Here's the thing: while you were Tab-completing your way through life, the tools you pay $20/month for quietly changed what they actually do. And nobody updated the marketing page.

Thirty Days, Four Tools, One Line Crossed

Between March 5 and April 2, 2026, every major AI coding tool shipped updates that cross the same boundary — from "suggests code" to "runs your machine."

Cursor fired first. On March 5, Cursor launched Automations — always-on agents triggered by Slack messages, GitHub events, PagerDuty incidents, even schedules. These agents spin up cloud sandboxes and execute autonomously. On March 25, they added self-hosted cloud agents — up to 8 running in parallel, each cloning your repo. They claim "hundreds of automations per hour" across customers.

Claude Code followed on March 23 with computer use — the AI can now point, click, open files, and navigate your screen. Anthropic also bumped Opus 4.6 output to 64K tokens (ceiling: 128K), added named subagents with @-mention routing, and built a permission relay that forwards approval prompts to your phone. Your AI assistant now texts you for sudo access. Let that sink in.
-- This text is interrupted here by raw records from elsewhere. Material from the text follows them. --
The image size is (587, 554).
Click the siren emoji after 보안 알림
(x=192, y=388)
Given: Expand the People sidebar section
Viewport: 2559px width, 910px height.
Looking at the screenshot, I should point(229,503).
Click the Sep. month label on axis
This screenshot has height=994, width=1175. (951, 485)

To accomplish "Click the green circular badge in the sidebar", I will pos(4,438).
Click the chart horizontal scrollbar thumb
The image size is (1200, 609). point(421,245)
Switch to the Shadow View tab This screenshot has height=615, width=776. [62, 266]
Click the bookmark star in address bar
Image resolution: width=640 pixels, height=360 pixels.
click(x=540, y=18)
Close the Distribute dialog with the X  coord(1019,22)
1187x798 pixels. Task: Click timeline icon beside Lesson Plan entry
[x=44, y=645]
Windsurf Wave 13 shipped parallel multi-agent sessions backed by Git worktrees — a way to create isolated copies of your codebase — so each agent works on its own branch. They also replaced your default shell with a dedicated zsh instance "specifically configured for reliable agent terminal execution." Translation: they didn't trust your shell to behave.

GitHub Copilot closed the loop. On April 1, the cloud agent broke free from its PR-only cage — it can now work on branches without creating pull requests, produce plans before writing code, and run research sessions. On April 2, the Copilot SDK entered public preview, letting developers embed agentic capabilities into their own apps.

What Actually Changed Under the Hood

These tools now operate as agent loops — a pattern where the AI doesn't just suggest code but runs shell commands, reads error logs, installs packages, and retries until the tests pass. Your IDE became a supervised agent runtime — an environment where AI processes run continuously with access to your filesystem and terminal.

The product isn't autocomplete anymore. It's delegation. You describe what you want, and the agent figures out the twenty terminal commands needed to get there.

The Part Nobody's Advertising

Every one of these tools now has a permissions model roughly equivalent to giving sudo access to a very smart stranger. NVIDIA published a security framework specifically noting that once control passes to a subprocess, the application has "no visibility into or control over the subprocess." The isolation technologies in play — microVMs, gVisor, hardened containers — vary wildly between vendors.

Cursor gives agents their own cloud sandboxes. Claude Code texts your phone for permission. Windsurf replaces your shell. Copilot runs in GitHub's cloud. Four different answers to the same unsolved question: how do you sandbox something that needs root-level access to be useful?

What This Means for You

If you're choosing a coding tool right now — as a developer, team lead, or someone approving the bill — the question isn't "which one writes better code." They all write roughly similar code. The question is: how much control are you comfortable handing to an agent running inside your development environment?

The autocomplete era lasted about two years. The IDE stopped being a text editor and became an agent sandbox. Most developers haven't updated their threat model to match. Maybe check what permissions your coding assistant actually has before your next coffee break.